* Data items
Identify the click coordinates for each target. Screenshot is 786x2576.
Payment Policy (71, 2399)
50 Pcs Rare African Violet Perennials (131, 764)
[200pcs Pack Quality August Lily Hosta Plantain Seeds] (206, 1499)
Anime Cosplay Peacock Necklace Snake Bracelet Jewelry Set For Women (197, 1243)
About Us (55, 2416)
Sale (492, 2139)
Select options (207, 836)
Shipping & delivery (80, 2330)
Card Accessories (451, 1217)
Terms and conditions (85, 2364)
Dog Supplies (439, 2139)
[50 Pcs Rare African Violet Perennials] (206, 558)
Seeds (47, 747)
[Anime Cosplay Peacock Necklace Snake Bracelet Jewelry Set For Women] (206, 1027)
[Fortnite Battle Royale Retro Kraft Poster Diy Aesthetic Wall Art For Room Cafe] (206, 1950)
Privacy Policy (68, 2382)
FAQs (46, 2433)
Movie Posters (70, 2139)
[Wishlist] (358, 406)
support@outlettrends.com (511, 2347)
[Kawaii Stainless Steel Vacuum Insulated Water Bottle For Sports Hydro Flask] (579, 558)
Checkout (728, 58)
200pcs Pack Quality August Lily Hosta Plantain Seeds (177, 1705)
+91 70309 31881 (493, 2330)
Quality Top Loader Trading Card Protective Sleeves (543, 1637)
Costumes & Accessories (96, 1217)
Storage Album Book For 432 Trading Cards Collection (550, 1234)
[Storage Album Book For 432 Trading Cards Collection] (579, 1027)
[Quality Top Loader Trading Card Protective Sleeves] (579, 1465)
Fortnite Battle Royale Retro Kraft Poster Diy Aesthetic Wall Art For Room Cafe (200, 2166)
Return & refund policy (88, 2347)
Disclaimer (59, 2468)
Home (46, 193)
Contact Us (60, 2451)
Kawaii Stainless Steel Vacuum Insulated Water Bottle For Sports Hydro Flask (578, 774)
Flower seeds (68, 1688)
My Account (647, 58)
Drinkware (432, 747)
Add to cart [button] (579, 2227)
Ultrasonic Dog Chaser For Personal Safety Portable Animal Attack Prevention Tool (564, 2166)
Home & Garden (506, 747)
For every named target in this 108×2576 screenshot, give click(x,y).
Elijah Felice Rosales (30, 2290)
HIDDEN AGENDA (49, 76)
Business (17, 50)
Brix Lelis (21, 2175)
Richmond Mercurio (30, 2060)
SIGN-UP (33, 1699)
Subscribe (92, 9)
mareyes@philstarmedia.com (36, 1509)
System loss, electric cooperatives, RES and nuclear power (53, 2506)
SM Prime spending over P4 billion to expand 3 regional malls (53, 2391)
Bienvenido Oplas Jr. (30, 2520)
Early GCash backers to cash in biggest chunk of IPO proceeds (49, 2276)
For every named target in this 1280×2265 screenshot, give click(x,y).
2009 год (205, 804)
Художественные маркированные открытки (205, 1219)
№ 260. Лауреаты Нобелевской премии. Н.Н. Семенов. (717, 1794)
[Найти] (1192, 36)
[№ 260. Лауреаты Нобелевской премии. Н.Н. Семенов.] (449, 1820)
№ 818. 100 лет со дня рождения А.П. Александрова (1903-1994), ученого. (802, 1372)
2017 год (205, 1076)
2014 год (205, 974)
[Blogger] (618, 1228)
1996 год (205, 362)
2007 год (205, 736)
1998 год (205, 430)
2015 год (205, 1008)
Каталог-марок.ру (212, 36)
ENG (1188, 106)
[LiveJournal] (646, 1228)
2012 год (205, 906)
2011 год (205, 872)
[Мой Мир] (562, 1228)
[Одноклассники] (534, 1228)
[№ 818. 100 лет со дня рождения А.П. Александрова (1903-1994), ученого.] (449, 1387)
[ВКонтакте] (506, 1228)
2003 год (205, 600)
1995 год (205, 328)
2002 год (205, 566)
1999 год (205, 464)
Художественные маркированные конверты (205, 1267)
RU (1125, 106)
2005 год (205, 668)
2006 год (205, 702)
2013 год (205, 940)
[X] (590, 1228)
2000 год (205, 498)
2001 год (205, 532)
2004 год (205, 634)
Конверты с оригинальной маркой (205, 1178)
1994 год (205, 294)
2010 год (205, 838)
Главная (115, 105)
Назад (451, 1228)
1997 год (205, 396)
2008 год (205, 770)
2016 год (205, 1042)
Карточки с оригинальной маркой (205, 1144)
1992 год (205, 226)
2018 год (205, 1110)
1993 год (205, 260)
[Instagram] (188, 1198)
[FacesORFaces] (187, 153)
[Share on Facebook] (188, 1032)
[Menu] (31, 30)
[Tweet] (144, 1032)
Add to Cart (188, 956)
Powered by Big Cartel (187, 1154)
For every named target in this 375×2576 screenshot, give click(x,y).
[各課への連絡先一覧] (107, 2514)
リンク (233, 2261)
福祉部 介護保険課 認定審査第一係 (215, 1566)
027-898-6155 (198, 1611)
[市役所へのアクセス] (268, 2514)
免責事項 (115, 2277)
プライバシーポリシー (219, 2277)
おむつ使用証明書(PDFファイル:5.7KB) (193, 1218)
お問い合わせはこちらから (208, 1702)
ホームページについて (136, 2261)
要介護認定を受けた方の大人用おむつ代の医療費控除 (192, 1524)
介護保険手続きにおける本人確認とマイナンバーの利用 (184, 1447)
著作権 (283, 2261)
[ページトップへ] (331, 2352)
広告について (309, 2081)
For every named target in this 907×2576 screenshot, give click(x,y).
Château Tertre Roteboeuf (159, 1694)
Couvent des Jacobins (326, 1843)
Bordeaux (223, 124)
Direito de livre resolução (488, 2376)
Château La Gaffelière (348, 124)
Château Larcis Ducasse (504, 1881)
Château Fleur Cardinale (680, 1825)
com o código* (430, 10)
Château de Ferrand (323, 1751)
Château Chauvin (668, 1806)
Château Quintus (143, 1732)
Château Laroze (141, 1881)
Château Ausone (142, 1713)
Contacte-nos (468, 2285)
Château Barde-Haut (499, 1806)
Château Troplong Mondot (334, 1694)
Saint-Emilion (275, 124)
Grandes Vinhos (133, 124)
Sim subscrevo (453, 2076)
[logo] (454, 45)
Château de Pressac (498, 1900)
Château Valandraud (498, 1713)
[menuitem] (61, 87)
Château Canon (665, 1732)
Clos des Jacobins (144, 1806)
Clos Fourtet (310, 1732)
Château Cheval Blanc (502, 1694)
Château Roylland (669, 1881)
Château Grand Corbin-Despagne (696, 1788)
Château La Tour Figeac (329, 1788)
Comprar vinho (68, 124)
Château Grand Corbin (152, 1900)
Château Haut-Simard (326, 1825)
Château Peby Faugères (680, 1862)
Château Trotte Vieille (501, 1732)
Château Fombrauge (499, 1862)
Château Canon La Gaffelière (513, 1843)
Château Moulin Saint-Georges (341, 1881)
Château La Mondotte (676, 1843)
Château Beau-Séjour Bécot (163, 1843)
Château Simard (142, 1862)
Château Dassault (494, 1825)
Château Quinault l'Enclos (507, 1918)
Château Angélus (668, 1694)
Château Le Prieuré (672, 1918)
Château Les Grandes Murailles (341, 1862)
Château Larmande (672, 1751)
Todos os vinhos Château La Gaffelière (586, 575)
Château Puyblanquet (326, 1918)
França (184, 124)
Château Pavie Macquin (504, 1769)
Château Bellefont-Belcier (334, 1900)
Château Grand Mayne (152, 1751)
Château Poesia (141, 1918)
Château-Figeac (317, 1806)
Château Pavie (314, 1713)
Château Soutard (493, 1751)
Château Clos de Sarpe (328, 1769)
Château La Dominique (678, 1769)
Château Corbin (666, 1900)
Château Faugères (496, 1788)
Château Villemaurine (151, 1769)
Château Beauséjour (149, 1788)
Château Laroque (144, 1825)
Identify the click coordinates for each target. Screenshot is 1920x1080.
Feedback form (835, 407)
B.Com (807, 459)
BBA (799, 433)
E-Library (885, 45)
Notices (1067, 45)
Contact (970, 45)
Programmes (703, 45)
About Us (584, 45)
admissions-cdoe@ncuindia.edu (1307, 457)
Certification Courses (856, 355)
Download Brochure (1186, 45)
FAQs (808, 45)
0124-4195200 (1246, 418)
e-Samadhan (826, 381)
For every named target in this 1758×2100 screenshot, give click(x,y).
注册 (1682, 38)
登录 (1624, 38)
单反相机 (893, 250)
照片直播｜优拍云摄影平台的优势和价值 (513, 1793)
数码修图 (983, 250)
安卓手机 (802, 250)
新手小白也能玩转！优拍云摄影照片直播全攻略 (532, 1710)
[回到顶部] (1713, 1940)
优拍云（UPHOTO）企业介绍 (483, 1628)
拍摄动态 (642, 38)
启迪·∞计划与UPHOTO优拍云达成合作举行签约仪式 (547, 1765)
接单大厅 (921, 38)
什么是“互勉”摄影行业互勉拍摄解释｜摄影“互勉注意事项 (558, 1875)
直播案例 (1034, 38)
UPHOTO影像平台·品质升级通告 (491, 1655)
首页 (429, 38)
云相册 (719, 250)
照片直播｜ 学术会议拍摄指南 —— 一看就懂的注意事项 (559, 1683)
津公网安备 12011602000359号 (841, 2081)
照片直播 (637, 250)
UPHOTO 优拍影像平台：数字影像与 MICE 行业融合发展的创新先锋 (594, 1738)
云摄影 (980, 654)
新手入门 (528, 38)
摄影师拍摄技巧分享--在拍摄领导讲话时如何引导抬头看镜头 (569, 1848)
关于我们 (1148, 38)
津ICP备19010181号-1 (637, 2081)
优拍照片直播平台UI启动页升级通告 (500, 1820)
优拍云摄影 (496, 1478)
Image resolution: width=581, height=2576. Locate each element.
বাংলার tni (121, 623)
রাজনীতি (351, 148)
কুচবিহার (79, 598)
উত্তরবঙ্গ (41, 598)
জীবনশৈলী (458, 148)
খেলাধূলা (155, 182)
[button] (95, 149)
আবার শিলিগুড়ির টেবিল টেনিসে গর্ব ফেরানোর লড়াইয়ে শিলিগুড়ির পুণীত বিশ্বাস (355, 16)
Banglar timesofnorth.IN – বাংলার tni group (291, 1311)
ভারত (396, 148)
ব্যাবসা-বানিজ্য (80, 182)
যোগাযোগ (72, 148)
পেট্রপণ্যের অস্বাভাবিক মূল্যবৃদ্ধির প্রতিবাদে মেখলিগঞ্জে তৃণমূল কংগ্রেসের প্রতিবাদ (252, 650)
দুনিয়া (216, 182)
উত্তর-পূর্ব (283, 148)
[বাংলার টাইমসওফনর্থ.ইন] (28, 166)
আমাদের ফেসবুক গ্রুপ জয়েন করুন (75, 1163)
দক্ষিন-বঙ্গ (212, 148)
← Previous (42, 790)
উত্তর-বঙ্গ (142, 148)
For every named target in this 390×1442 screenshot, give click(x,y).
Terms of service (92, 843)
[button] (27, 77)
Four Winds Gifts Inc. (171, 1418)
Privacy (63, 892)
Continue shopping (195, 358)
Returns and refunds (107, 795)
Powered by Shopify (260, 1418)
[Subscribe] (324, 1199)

* What to work on
From the first line of the records above down to the line containing "About Us (55, 2416)", repeat each line exactly as written. Include both of those lines and add nothing.

* Your response
Identify the click coordinates for each target. Screenshot is 786x2576.
Payment Policy (71, 2399)
50 Pcs Rare African Violet Perennials (131, 764)
[200pcs Pack Quality August Lily Hosta Plantain Seeds] (206, 1499)
Anime Cosplay Peacock Necklace Snake Bracelet Jewelry Set For Women (197, 1243)
About Us (55, 2416)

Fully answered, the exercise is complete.